Tasks to complete -
1. In the passage on the federal execution rule below, rewrite the paragraph beginning "The Department declines to make changes" as a short list of its main points.
2. Write a continuation of the passage on the federal execution rule, starting right after its last sentence.

Page text -

___

The Department declines to make changes to the proposed rule in response to the comment. Section 26.2 was promulgated in 1993, requiring prosecutors to submit a proposed Judgment and Order to the court in cases in which the defendant was sentenced to death. The content of the Judgment and Order would include four basic points: (1) The sentence was to be executed by a United States Marshal, (2) by injection of a lethal substance, (3) on a date and at a place designated by BOP, and (4) the prisoner under sentence of death was to be committed to the custody of the Attorney General or his designee for detention pending execution of the sentence. Subsequently, Congress enacted the Federal Death Penalty Act, 18 U.S.C. 3591 et seq. Within that Act, section 3596(a) essentially codified two of these points, leaving out that the execution occur by lethal injection and on a date and at a place designated by BOP. The rule's requirement that the Judgment and Order specify the manner of execution as lethal injection is inconsistent with section 3596(a), which authorizes executions “in the manner prescribed by the law of the State in which the sentence is imposed,” which may not necessarily involve lethal injection. As to the requirement for the Judgment and Order to specify that executions occur on a date and at a place designated by BOP, that provision is also reflected in § 26.3(a)(1) and (2) (“Except to the extent a court orders otherwise, a sentence of death shall be executed: (1) On a date and at a time designated by the Director of the Federal Bureau of Prisons . . . ; (2) At a federal penal or correctional institution designated by the Director of the Federal Bureau of Prisons . . . .”). The provisions of 18 U.S.C. 3596 and 28 CFR 26.3 thus render § 26.2 unnecessary, meriting its removal.

___

Entries supplied -
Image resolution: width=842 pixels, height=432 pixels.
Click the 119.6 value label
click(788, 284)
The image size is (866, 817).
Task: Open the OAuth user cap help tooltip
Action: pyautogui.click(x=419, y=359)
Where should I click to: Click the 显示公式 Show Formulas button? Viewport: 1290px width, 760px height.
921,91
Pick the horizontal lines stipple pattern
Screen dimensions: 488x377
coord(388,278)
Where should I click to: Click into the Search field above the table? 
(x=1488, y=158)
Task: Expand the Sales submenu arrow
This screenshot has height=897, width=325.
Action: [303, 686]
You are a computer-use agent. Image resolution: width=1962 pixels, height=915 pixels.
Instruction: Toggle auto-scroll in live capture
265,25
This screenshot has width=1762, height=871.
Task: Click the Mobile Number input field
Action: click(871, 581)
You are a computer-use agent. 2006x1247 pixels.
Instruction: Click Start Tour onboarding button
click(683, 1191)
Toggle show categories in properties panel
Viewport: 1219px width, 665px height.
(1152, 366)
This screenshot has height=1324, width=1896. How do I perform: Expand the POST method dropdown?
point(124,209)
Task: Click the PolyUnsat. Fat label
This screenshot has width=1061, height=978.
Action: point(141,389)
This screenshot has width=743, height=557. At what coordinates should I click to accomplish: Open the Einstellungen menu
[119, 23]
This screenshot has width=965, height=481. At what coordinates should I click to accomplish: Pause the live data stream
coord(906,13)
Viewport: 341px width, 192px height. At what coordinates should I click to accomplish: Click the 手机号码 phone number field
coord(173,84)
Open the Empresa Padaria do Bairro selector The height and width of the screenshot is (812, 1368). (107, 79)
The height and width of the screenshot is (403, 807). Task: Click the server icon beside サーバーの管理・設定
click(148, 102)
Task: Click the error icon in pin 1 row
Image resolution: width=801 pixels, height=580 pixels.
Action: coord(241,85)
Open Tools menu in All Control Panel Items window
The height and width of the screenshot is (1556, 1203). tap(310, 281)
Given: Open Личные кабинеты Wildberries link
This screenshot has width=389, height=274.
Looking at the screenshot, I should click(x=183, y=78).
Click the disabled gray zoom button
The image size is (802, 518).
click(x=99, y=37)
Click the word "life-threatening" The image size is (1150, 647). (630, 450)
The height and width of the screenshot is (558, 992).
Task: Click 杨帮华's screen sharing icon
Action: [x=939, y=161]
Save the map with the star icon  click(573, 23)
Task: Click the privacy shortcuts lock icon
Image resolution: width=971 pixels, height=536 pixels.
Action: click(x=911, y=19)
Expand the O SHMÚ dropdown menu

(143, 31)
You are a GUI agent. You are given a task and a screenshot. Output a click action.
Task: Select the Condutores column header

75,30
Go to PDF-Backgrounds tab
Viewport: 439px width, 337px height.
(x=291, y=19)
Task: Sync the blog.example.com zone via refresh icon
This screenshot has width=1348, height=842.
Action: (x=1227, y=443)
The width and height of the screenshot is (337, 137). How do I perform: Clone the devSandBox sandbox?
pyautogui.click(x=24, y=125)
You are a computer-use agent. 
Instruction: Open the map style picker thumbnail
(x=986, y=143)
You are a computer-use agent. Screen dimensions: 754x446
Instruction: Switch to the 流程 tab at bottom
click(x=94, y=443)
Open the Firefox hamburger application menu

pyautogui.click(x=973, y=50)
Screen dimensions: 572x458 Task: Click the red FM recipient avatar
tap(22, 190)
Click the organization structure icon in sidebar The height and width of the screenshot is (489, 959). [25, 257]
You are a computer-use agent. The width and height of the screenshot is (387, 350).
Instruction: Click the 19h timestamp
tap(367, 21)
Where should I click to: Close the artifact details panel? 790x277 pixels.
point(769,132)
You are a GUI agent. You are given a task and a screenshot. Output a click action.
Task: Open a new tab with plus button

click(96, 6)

___

In response -
1.
- The Department will not change the proposed rule in response to the comment.
- Section 26.2, issued in 1993, required prosecutors to submit a proposed Judgment and Order to the court when a defendant was sentenced to death. The Judgment and Order had four points:
  1. A United States Marshal would carry out the sentence.
  2. The sentence would be carried out by lethal injection.
  3. BOP would set the date and place.
  4. The prisoner would be committed to the custody of the Attorney General or his designee until execution.
- Congress later passed the Federal Death Penalty Act, 18 U.S.C. 3591 et seq. Section 3596(a) of that Act codified two of these points. It left out lethal injection and the BOP-designated date and place.
- Requiring lethal injection conflicts with section 3596(a). That section allows executions "in the manner prescribed by the law of the State in which the sentence is imposed," which may not involve lethal injection.
- The BOP date-and-place requirement already appears in § 26.3(a)(1) and (2).
- Because 18 U.S.C. 3596 and 28 CFR 26.3 cover these points, § 26.2 is unnecessary and should be removed.

2.
In any event, the commenter's premise that BOP's authority to set an execution date derives solely from the courts is incorrect as a matter of law. See, e.g., LeCroy v. United States, 975 F.3d 1192, 1195-96 (11th Cir. 2020) (recognizing that, while the courts may historically have had some “concurrent” responsibility in setting execution dates, “[t]he Code of Federal Regulations vests the Bureau Director with broad authority and discretion to set execution dates as an initial matter”); United States v. Lee, No. 4:97-cr-00243-LPR-2, 2020 WL 3921174, at *3 (E.D. Ark. July 10, 2020) (expressing skepticism “that the founding generation . . . understood the implementation of a sentence to be of an entirely judicial nature” and noting that “until 1830 courts were all over the place as to whether they would set execution dates themselves or leave it to the Executive Branch”). The Executive Branch's authority to set an execution date, and the Attorney General's codification of that authority in the 1993 regulations, also are consistent with the Executive Branch's constitutional and statutory duties in general. Cf. United States v. Tipton, 90 F.3d 861, 902-03 (4th Cir. 1996) (concluding that “absent directly preempting congressional action, the Attorney General had constitutional and statutory authority to provide by regulation the means for executing death sentences imposed under [the Anti-Drug Abuse Act of 1988],” which preceded the Federal Death Penalty Act). Moreover, even if BOP's authority to set an execution date were derived from the authority of the courts, nothing would compel the court to use the precise “magic words” contained in § 26.2 to effectuate the delegation of its authority to BOP. Lee, 2020 WL 3921174, at *4 (rejecting claim that the only way a court may properly delegate its authority to implement a death sentence is by adopting the content of § 26.2 in an order).
The commenter's concern that removal of § 26.2 would deprive courts of oversight relating to execution dates also is misplaced. Section 26.3(a)'s prefatory language belies this concern, authorizing BOP's Director to set an execution date and time “[e]xcept to the extent a court orders otherwise.” And nothing in the proposed amendment of the regulations, including the deletion of § 26.2, alters the courts' power to set aside or postpone execution dates pursuant to their authority to issue stays and injunctions. See LeCroy, 975 F.3d at 1196 (“the regulations . . . sensibly recognize—as they must—a court's authority to stay or enjoin a scheduled execution”).
For these reasons, the final rule removes § 26.2 as proposed.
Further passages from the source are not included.